Brain serotonin turnover is increased following administration of cholinesterase inhibitors, including carbamates (physostigmine) as well as organophosphates (OPs) (including soman) (Prioux-Guyonneau, Coudray-Lucas, et al., 1982; Pscheidt, Votava, and Himwich, 1967; Kleinrok, Jagiello-Wojtowicz, and Sieklucka, 1975; Haubrich and Reid, 1972; Rausch, Janowsky, et al., 1985). These effects differed in different parts of the brain, being strongest in the striatum, present in most areas of the brain, but absent in the hypothalamus in one study (Prioux-Guyonneau, Coudray-Lucas, et al., 1982).
Increased levels of serotonin may be seen with some AChE-inhibiting agents, e.g., soman, but not with others, e.g., DFP. These levels return to normal before restoration of AChE activity, while the serotonin turnover, gauged by levels of the serotonin metabolite 5-HIAA, remains high (Prioux-Guyonneau, coudray-Lucas, et al., 1982). There is no proportional relationship between increased turnover and either AChE activity or ACh levels--the serotonin effect continues after ACh levels are expected to have returned to normal (though AChE remains inhibited), and continues to increase while AChE inhibition remains constant or is decreasing (Prioux-Guyonneau, Coudray-Lucas, et al., 1982). Although this effect has been termed "long-lasting," effects were only evaluated up to 24 hours after administration of soman or paraoxon.
AChE inhibitors (namely the OP insecticide parathion) have been shown to enhance the nighttime rise in serotonin "N-acetyltransferase" in the pineal gland, an area involved in production of melatonin and regulation of sleep, and have been shown to increase nighttime serum melatonin levels (Attia, Mostafa, et al., 1995a). This effect is blocked by adrenergic blockers and has been speculated to occur at the level of the adrenergic receptor or via sympathetic innervation to the pineal gland (Attia, Mostafa, et al., 1995b).
The selective serotonin 1D receptor agonist, sumatriptan (used clinically to abort migraine headaches), has been shown to increase growth hormone (a pituitary hormone) released in response to growth hormone releasing hormone (a hypothalamic hormone)--the same effect that PB has on growth hormone.
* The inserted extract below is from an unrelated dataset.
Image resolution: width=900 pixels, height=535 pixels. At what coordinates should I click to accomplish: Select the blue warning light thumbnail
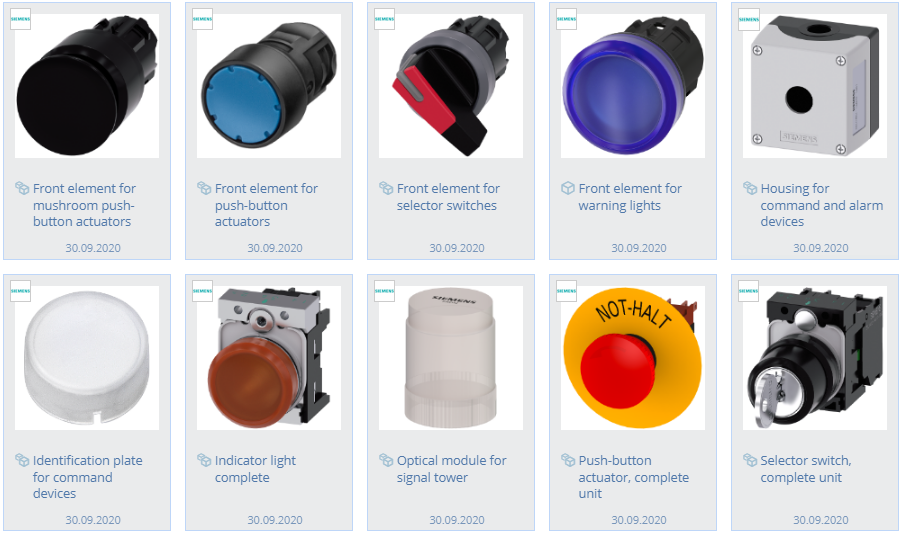[x=633, y=86]
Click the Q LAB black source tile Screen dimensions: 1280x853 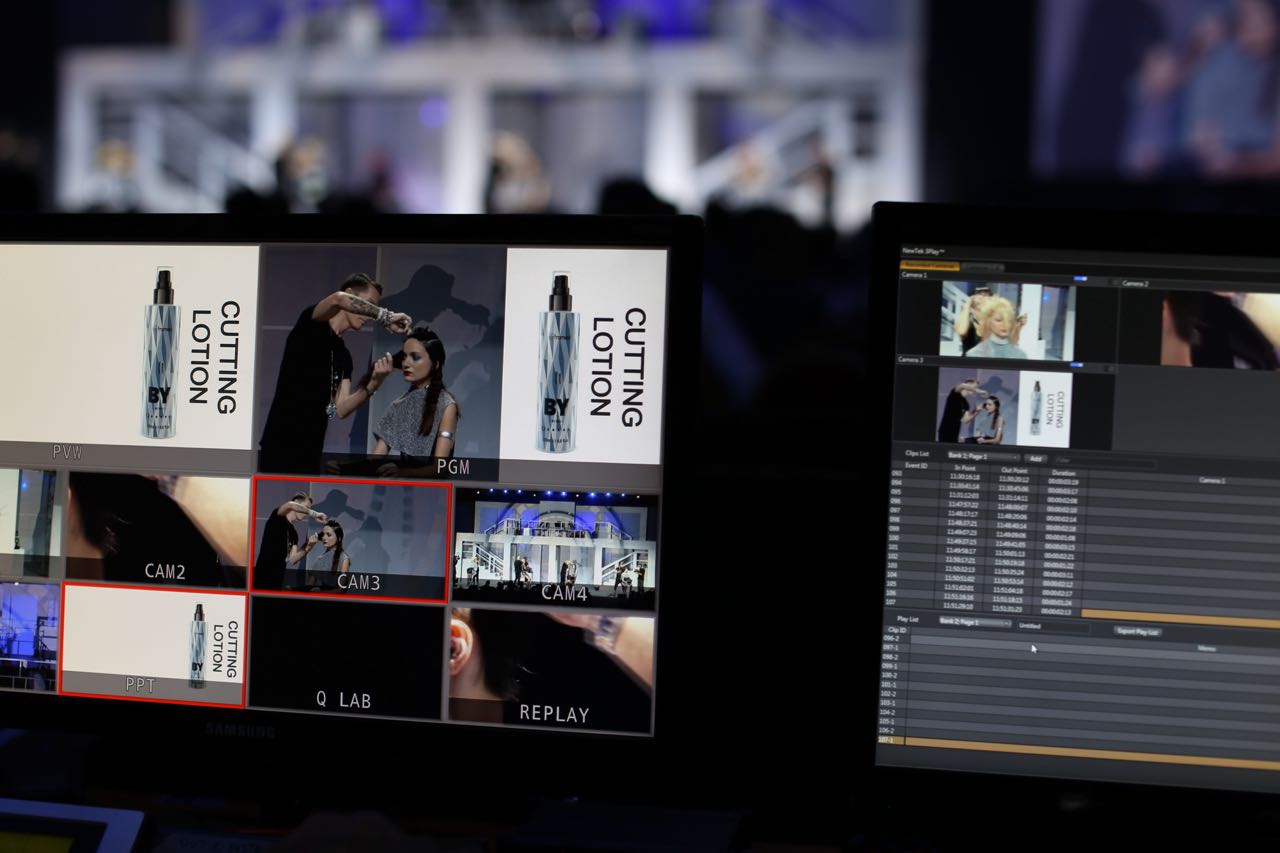pos(345,653)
It has been postulated that this may occur by inhibition of hypothalamic somatostatin release--the same mechanism by which PB is thought to influence growth hormone release (see Chapter Fifteen, "Other Effects," section on hormones (Mota, Bento, et al., 1995). It is tempting to speculate on the relation or possible equivalence between the 5HT1D (serotonin 1D) receptor and the specialized receptor on ACh to which PB and serotonin bind. (No information related to this has been uncovered in the present literature review.)
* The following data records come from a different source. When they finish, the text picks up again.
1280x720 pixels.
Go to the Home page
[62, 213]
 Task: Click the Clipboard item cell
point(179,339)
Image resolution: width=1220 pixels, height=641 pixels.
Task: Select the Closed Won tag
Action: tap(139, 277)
The serotonin-3 antagonist ondansetron did not produce inhibition of AChE by itself when given to guinea pigs (a common animal model for the benefit of PB versus nerve agent); however ondansetron (10 or 20 mg/kg) added to PB increased the inhibition of AChE produced by PB alone (0.94 mg/kg given orally) at all times evaluated, from 30 to 240 minutes (Capacio, Byers, et al., 1993; Capacio, Koplovitz, et al., 1996). (The increases averaged 12 percent (range 10-17 percent) for 10 mg/kg and 16 percent (14-20 percent) for 20 mg/kg of ondansetron; moreover, the slope of recovery of AChE function was slowed when ondansetron was given.
Non-peer reviewed reports circulating on the Internet state that treatment with a combination of the serotonergic agent fenfluramine (now pulled from the market because of adverse effects) and the adrenergic agent phentermine, a drug combination formerly popular in the treatment of obesity, produced 50-100 percent benefit in symptoms in ill PGW veterans as well as in other individuals with symptoms of fibromyalgia (Hitzig, 1997). These were open label trials and this work has in no way been subjected to peer review.